[ACTIVITY]: Filter the data below, keeping only lines that contain "dropdown".

•••

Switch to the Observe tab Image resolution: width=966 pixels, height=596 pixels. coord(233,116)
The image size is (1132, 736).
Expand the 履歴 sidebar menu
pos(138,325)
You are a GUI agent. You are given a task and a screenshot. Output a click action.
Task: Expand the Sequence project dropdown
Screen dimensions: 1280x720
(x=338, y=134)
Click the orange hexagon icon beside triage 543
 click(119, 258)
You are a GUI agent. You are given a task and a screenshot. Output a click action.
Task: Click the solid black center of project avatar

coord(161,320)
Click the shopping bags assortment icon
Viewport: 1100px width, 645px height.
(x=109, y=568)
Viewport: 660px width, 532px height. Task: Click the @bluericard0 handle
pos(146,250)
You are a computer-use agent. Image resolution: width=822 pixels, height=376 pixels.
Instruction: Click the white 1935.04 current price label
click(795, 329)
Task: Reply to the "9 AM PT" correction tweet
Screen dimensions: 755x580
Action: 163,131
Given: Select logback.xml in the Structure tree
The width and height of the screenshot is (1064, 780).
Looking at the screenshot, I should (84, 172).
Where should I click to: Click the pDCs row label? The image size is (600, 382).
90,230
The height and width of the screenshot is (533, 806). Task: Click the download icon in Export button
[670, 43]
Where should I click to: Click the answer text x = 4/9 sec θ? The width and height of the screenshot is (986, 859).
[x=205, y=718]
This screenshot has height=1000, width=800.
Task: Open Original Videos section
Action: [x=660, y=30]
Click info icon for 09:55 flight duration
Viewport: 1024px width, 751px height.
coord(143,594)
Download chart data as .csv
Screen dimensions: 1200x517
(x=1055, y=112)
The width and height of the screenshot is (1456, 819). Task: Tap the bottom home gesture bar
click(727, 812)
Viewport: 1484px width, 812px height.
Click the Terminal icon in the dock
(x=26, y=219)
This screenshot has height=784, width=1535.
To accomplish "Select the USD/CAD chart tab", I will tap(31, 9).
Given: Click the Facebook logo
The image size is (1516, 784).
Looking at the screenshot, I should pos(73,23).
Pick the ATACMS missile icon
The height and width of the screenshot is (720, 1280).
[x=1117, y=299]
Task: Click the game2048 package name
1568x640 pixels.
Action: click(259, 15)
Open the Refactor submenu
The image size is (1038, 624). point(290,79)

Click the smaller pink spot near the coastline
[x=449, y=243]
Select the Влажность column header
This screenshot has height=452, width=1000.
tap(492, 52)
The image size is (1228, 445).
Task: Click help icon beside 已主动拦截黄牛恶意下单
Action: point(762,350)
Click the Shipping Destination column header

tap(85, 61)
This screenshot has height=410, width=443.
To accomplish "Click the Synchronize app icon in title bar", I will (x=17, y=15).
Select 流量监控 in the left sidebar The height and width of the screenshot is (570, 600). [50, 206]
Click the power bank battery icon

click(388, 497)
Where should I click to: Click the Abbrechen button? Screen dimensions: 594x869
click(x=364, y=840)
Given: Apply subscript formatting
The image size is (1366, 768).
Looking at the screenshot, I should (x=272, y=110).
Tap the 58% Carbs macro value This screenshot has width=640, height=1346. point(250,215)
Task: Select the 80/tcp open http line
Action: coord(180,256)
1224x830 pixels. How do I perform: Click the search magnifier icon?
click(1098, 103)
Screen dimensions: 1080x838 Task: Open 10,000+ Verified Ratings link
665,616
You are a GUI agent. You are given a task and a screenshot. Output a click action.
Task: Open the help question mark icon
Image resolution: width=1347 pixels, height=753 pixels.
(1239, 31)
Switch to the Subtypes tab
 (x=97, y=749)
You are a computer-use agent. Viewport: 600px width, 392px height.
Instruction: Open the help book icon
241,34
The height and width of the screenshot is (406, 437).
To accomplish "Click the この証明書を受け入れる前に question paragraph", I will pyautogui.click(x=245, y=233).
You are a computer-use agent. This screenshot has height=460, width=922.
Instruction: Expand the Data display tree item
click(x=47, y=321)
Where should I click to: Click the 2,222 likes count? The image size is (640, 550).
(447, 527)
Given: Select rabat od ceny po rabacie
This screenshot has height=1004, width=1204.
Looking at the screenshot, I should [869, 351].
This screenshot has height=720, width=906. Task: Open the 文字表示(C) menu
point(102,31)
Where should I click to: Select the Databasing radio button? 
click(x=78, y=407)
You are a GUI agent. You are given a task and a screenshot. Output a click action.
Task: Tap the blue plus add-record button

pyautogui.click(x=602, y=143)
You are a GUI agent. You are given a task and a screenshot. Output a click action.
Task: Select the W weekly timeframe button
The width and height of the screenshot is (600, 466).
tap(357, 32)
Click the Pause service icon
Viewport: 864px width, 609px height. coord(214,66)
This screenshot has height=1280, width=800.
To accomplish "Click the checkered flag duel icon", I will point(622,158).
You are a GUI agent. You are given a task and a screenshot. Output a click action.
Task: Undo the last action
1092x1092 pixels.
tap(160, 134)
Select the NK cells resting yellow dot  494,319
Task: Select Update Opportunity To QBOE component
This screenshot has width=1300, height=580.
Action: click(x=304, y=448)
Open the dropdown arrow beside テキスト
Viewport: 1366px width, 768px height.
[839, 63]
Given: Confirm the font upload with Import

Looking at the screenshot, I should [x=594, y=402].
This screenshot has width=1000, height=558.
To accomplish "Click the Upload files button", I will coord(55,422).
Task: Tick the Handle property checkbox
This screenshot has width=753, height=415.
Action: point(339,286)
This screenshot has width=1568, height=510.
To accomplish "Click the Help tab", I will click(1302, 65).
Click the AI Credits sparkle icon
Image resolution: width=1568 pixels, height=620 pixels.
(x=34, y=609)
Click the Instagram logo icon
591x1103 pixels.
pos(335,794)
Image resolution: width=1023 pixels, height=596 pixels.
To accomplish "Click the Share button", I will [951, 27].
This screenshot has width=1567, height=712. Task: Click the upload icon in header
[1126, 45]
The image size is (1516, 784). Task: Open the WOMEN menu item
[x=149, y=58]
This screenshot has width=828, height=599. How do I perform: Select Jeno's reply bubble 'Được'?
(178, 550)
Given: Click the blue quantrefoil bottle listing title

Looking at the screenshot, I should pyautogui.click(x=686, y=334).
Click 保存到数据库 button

•••

[TASK OUTPUT]:
Task: Expand the Sequence project dropdown
Open the dropdown arrow beside テキスト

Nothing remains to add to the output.